Ohio State University Faced Many Obstacles At Founding

Friday February 3, 2012 10:19 PM
UPDATED: Friday February 3, 2012 10:22 PM

Before Ohio State was Ohio State, it was the Ohio Agricultural and Mechanical College.

The university was founded with a federal land grant which was given to colleges to found schools for agricultural and military science, 10TV’s Kurt Ludlow reported.

Colleges fought for the funding, university archivist Tamar Chute said.

“At the time, it could have been added onto a number of colleges, Miami University, Ohio University,” Chute said. “There were a lot of universities in the state that said, ‘We will take the money and add on agriculture to what we are already doing.’”

Chute said that that the farmers lobby and the agricultural lobby were committed to a unique, stand-alone college.

“They really pushed the legislature to have one college,” Chute said.

Another argument began about where to build the college.
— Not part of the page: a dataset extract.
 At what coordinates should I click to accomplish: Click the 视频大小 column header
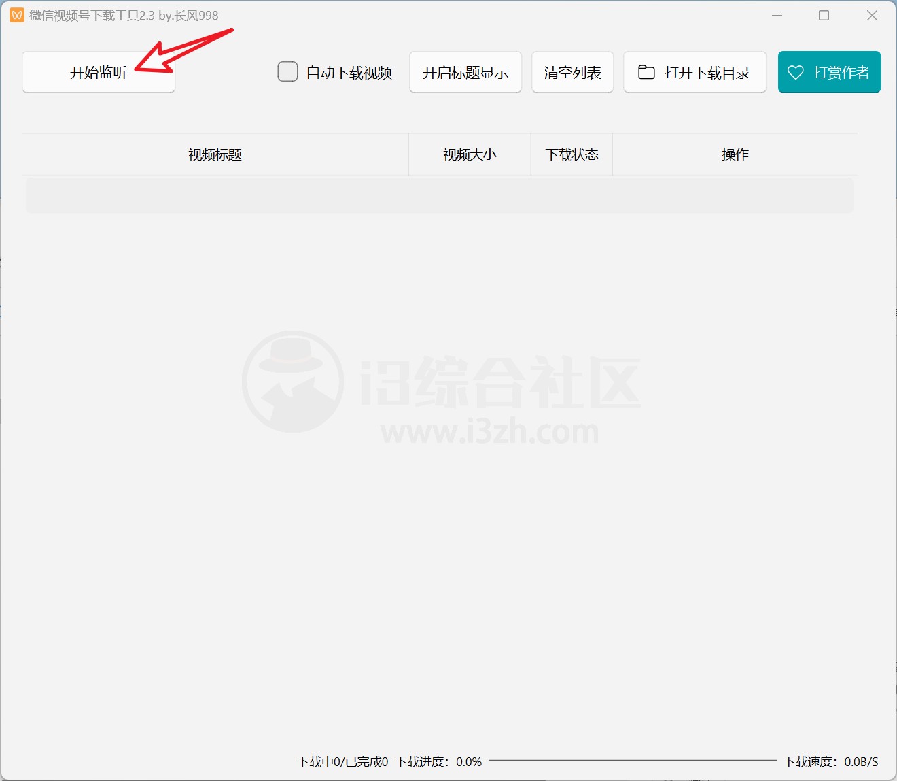469,154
Springfield and Urbana were among the choices, Chute said.

“The idea was to have it available to students around the state, so having it in Columbus made some sense,” Chute said.

The then-college’s board of trustees settled on farmland three miles away from the Ohio Statehouse.
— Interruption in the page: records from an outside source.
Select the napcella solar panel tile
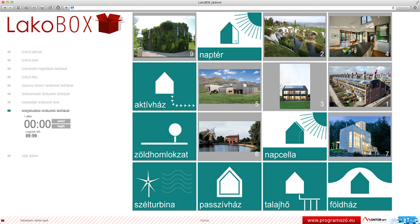This screenshot has height=224, width=420. (295, 136)
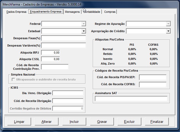
Task: Click the Assinatura SAT text field
Action: pyautogui.click(x=131, y=99)
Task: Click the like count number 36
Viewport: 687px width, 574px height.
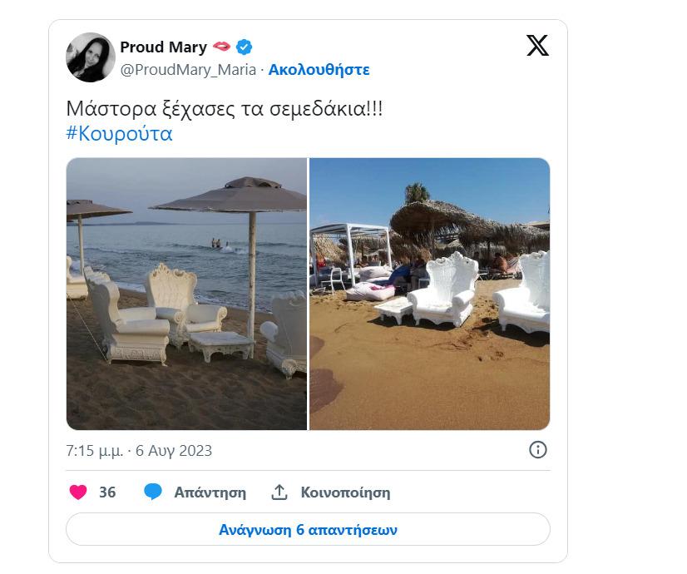Action: tap(107, 492)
Five years after the college opened to students, the Ohio legislature changed the college’s name to The Ohio State University.
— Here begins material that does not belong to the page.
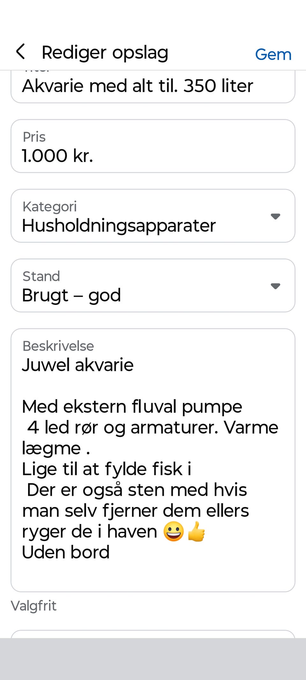Click the 'Pris' field label
The width and height of the screenshot is (306, 680).
[x=34, y=137]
“By making it Ohio State University, it covered more than just the agriculture side of the university,” Chute said. “The beginnings are very small.”

Fellow archivist and professor emeritus Raimund Goerler said that the university started off small.

“On the very first day of the opening, some 25 students signed the university registration book,” Goerler said. “More came later.”

Just like Ohio State’s name changed, so did the school’s colors. Originally, Ohio State’s colors were orange and black.

“They were very excited and then very disappointed when they discovered those were Princeton University’s colors,” Goerler said.

The student population took off by the 1940s, with enrollment reaching about 25,000 students, Ludlow reported.

“After World War I, and certainly after World War II, there was a huge expansion of students and activities, and all of a sudden, you needed these new buildings,” Chute said.

Ohio State’s first graduating class was made up of six students. The university graduated more than 2,000 students in December alone.